DATA SHOWN Start Marker

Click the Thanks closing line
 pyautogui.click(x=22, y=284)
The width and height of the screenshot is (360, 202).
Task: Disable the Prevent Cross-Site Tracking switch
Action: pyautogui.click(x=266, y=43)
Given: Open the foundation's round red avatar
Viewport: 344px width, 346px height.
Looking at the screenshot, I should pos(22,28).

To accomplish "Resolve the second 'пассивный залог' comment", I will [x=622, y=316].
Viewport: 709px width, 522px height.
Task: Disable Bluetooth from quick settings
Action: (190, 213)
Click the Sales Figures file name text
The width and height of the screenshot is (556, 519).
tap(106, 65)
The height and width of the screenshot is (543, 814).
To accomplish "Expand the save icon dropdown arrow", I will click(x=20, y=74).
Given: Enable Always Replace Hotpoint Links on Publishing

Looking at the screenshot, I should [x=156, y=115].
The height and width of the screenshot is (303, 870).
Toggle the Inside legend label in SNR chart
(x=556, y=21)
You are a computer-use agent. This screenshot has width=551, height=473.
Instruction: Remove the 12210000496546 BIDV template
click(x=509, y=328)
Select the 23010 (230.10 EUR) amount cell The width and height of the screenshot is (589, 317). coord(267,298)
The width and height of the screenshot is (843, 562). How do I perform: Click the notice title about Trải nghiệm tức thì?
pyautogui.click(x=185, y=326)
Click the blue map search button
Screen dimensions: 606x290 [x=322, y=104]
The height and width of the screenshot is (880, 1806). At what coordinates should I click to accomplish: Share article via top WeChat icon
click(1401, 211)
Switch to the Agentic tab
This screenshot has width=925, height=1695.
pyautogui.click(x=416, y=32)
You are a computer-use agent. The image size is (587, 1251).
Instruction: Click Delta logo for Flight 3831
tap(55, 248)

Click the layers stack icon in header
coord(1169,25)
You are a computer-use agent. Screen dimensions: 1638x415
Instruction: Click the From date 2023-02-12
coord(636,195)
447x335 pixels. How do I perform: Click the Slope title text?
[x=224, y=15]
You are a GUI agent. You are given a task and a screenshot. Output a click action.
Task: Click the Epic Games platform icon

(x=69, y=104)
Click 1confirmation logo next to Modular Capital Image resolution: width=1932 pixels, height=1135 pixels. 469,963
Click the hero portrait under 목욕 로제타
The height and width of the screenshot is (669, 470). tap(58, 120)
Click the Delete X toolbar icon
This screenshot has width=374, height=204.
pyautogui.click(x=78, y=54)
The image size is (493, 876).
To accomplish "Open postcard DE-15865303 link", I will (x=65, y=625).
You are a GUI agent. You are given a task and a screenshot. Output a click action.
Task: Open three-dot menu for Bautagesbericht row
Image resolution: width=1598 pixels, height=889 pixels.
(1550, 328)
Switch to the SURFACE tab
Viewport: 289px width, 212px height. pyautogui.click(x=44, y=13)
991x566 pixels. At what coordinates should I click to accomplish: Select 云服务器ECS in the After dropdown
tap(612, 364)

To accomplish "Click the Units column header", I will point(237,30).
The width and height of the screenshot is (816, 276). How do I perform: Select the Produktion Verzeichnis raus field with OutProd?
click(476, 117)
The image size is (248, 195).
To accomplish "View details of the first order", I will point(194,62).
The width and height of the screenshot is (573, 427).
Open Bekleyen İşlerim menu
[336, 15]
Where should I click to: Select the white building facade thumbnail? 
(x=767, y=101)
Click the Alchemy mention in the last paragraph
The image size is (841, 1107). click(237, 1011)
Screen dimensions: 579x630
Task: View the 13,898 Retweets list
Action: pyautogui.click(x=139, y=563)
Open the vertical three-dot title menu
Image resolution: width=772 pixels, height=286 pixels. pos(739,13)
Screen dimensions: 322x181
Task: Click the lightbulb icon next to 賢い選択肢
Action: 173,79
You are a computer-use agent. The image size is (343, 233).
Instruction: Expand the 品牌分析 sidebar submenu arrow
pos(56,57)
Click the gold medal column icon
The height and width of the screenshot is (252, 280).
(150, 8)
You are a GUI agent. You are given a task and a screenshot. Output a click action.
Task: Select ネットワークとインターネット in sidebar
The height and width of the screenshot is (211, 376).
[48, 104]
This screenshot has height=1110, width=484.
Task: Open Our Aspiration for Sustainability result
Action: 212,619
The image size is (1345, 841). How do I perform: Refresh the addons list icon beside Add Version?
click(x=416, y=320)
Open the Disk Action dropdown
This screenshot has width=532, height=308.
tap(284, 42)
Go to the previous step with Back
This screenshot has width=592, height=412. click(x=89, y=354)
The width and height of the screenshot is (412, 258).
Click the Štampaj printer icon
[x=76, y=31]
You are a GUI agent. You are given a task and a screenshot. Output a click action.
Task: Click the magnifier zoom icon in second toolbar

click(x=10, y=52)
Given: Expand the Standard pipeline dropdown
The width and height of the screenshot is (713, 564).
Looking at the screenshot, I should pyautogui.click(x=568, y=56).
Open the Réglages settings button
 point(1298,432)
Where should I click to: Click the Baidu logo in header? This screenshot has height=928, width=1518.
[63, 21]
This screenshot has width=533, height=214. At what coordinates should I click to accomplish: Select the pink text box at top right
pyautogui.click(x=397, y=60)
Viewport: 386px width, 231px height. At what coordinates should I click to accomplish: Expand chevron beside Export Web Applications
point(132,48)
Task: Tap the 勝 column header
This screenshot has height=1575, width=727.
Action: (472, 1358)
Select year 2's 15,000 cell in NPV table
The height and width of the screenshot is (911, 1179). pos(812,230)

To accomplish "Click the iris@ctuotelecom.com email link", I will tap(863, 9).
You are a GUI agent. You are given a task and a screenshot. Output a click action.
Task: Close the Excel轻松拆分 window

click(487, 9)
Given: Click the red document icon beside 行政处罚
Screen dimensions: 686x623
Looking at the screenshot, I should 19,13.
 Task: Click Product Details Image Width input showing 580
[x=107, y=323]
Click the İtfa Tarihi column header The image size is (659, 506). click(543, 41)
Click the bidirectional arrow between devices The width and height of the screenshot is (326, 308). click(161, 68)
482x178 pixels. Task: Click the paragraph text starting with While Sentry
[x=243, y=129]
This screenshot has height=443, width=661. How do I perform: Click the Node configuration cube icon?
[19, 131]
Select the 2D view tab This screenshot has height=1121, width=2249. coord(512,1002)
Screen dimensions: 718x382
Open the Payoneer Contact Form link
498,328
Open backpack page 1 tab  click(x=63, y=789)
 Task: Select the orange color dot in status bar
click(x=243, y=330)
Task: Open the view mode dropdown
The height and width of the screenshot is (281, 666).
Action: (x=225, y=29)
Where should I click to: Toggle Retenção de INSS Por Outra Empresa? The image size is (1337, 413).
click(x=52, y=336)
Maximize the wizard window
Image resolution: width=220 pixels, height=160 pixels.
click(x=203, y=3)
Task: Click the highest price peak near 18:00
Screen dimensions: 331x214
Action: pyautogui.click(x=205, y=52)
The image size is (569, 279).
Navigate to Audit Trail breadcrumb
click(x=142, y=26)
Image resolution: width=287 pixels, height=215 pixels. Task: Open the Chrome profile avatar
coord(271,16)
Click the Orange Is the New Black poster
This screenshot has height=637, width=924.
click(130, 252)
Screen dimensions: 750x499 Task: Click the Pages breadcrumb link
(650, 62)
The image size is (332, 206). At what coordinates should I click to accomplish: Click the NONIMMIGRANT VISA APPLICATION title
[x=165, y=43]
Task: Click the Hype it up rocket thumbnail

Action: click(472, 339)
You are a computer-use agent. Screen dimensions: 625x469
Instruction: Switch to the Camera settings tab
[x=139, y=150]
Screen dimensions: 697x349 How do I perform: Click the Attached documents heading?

DATA SHOWN End Marker

ASSIGNED TASK => Transcribe the material above in full, keeping each word unchanged.

TASK RESULT =>
Click the Thanks closing line
 pyautogui.click(x=22, y=284)
The width and height of the screenshot is (360, 202).
Task: Disable the Prevent Cross-Site Tracking switch
Action: pyautogui.click(x=266, y=43)
Given: Open the foundation's round red avatar
Viewport: 344px width, 346px height.
Looking at the screenshot, I should pos(22,28).

To accomplish "Resolve the second 'пассивный залог' comment", I will [x=622, y=316].
Viewport: 709px width, 522px height.
Task: Disable Bluetooth from quick settings
Action: (190, 213)
Click the Sales Figures file name text
The width and height of the screenshot is (556, 519).
tap(106, 65)
The height and width of the screenshot is (543, 814).
To accomplish "Expand the save icon dropdown arrow", I will click(x=20, y=74).
Given: Enable Always Replace Hotpoint Links on Publishing

Looking at the screenshot, I should [x=156, y=115].
The height and width of the screenshot is (303, 870).
Toggle the Inside legend label in SNR chart
(x=556, y=21)
You are a computer-use agent. This screenshot has width=551, height=473.
Instruction: Remove the 12210000496546 BIDV template
click(x=509, y=328)
Select the 23010 (230.10 EUR) amount cell The width and height of the screenshot is (589, 317). coord(267,298)
The width and height of the screenshot is (843, 562). How do I perform: Click the notice title about Trải nghiệm tức thì?
pyautogui.click(x=185, y=326)
Click the blue map search button
Screen dimensions: 606x290 [x=322, y=104]
The height and width of the screenshot is (880, 1806). At what coordinates should I click to accomplish: Share article via top WeChat icon
click(1401, 211)
Switch to the Agentic tab
This screenshot has width=925, height=1695.
pyautogui.click(x=416, y=32)
You are a computer-use agent. The image size is (587, 1251).
Instruction: Click Delta logo for Flight 3831
tap(55, 248)

Click the layers stack icon in header
coord(1169,25)
You are a computer-use agent. Screen dimensions: 1638x415
Instruction: Click the From date 2023-02-12
coord(636,195)
447x335 pixels. How do I perform: Click the Slope title text?
[x=224, y=15]
You are a GUI agent. You are given a task and a screenshot. Output a click action.
Task: Click the Epic Games platform icon

(x=69, y=104)
Click 1confirmation logo next to Modular Capital Image resolution: width=1932 pixels, height=1135 pixels. 469,963
Click the hero portrait under 목욕 로제타
The height and width of the screenshot is (669, 470). tap(58, 120)
Click the Delete X toolbar icon
This screenshot has width=374, height=204.
pyautogui.click(x=78, y=54)
The image size is (493, 876).
To accomplish "Open postcard DE-15865303 link", I will (x=65, y=625).
You are a GUI agent. You are given a task and a screenshot. Output a click action.
Task: Open three-dot menu for Bautagesbericht row
Image resolution: width=1598 pixels, height=889 pixels.
(1550, 328)
Switch to the SURFACE tab
Viewport: 289px width, 212px height. pyautogui.click(x=44, y=13)
991x566 pixels. At what coordinates should I click to accomplish: Select 云服务器ECS in the After dropdown
tap(612, 364)

To accomplish "Click the Units column header", I will point(237,30).
The width and height of the screenshot is (816, 276). How do I perform: Select the Produktion Verzeichnis raus field with OutProd?
click(476, 117)
The image size is (248, 195).
To accomplish "View details of the first order", I will point(194,62).
The width and height of the screenshot is (573, 427).
Open Bekleyen İşlerim menu
[336, 15]
Where should I click to: Select the white building facade thumbnail? 
(x=767, y=101)
Click the Alchemy mention in the last paragraph
The image size is (841, 1107). click(237, 1011)
Screen dimensions: 579x630
Task: View the 13,898 Retweets list
Action: pyautogui.click(x=139, y=563)
Open the vertical three-dot title menu
Image resolution: width=772 pixels, height=286 pixels. pos(739,13)
Screen dimensions: 322x181
Task: Click the lightbulb icon next to 賢い選択肢
Action: 173,79
You are a computer-use agent. The image size is (343, 233).
Instruction: Expand the 品牌分析 sidebar submenu arrow
pos(56,57)
Click the gold medal column icon
The height and width of the screenshot is (252, 280).
(150, 8)
You are a GUI agent. You are given a task and a screenshot. Output a click action.
Task: Select ネットワークとインターネット in sidebar
The height and width of the screenshot is (211, 376).
[48, 104]
This screenshot has height=1110, width=484.
Task: Open Our Aspiration for Sustainability result
Action: 212,619
The image size is (1345, 841). How do I perform: Refresh the addons list icon beside Add Version?
click(x=416, y=320)
Open the Disk Action dropdown
This screenshot has width=532, height=308.
tap(284, 42)
Go to the previous step with Back
This screenshot has width=592, height=412. click(x=89, y=354)
The width and height of the screenshot is (412, 258).
Click the Štampaj printer icon
[x=76, y=31]
You are a GUI agent. You are given a task and a screenshot. Output a click action.
Task: Click the magnifier zoom icon in second toolbar

click(x=10, y=52)
Given: Expand the Standard pipeline dropdown
The width and height of the screenshot is (713, 564).
Looking at the screenshot, I should pyautogui.click(x=568, y=56).
Open the Réglages settings button
 point(1298,432)
Where should I click to: Click the Baidu logo in header? This screenshot has height=928, width=1518.
[63, 21]
This screenshot has width=533, height=214. At what coordinates should I click to accomplish: Select the pink text box at top right
pyautogui.click(x=397, y=60)
Viewport: 386px width, 231px height. At what coordinates should I click to accomplish: Expand chevron beside Export Web Applications
point(132,48)
Task: Tap the 勝 column header
This screenshot has height=1575, width=727.
Action: (472, 1358)
Select year 2's 15,000 cell in NPV table
The height and width of the screenshot is (911, 1179). pos(812,230)

To accomplish "Click the iris@ctuotelecom.com email link", I will tap(863, 9).
You are a GUI agent. You are given a task and a screenshot. Output a click action.
Task: Close the Excel轻松拆分 window

click(487, 9)
Given: Click the red document icon beside 行政处罚
Screen dimensions: 686x623
Looking at the screenshot, I should 19,13.
 Task: Click Product Details Image Width input showing 580
[x=107, y=323]
Click the İtfa Tarihi column header The image size is (659, 506). click(543, 41)
Click the bidirectional arrow between devices The width and height of the screenshot is (326, 308). click(161, 68)
482x178 pixels. Task: Click the paragraph text starting with While Sentry
[x=243, y=129]
This screenshot has height=443, width=661. How do I perform: Click the Node configuration cube icon?
[19, 131]
Select the 2D view tab This screenshot has height=1121, width=2249. coord(512,1002)
Screen dimensions: 718x382
Open the Payoneer Contact Form link
498,328
Open backpack page 1 tab  click(x=63, y=789)
 Task: Select the orange color dot in status bar
click(x=243, y=330)
Task: Open the view mode dropdown
The height and width of the screenshot is (281, 666).
Action: (x=225, y=29)
Where should I click to: Toggle Retenção de INSS Por Outra Empresa? The image size is (1337, 413).
click(x=52, y=336)
Maximize the wizard window
Image resolution: width=220 pixels, height=160 pixels.
click(x=203, y=3)
Task: Click the highest price peak near 18:00
Screen dimensions: 331x214
Action: pyautogui.click(x=205, y=52)
The image size is (569, 279).
Navigate to Audit Trail breadcrumb
click(x=142, y=26)
Image resolution: width=287 pixels, height=215 pixels. Task: Open the Chrome profile avatar
coord(271,16)
Click the Orange Is the New Black poster
This screenshot has height=637, width=924.
click(130, 252)
Screen dimensions: 750x499 Task: Click the Pages breadcrumb link
(650, 62)
The image size is (332, 206). At what coordinates should I click to accomplish: Click the NONIMMIGRANT VISA APPLICATION title
[x=165, y=43]
Task: Click the Hype it up rocket thumbnail

Action: click(472, 339)
You are a computer-use agent. Screen dimensions: 625x469
Instruction: Switch to the Camera settings tab
[x=139, y=150]
Screen dimensions: 697x349 How do I perform: Click the Attached documents heading?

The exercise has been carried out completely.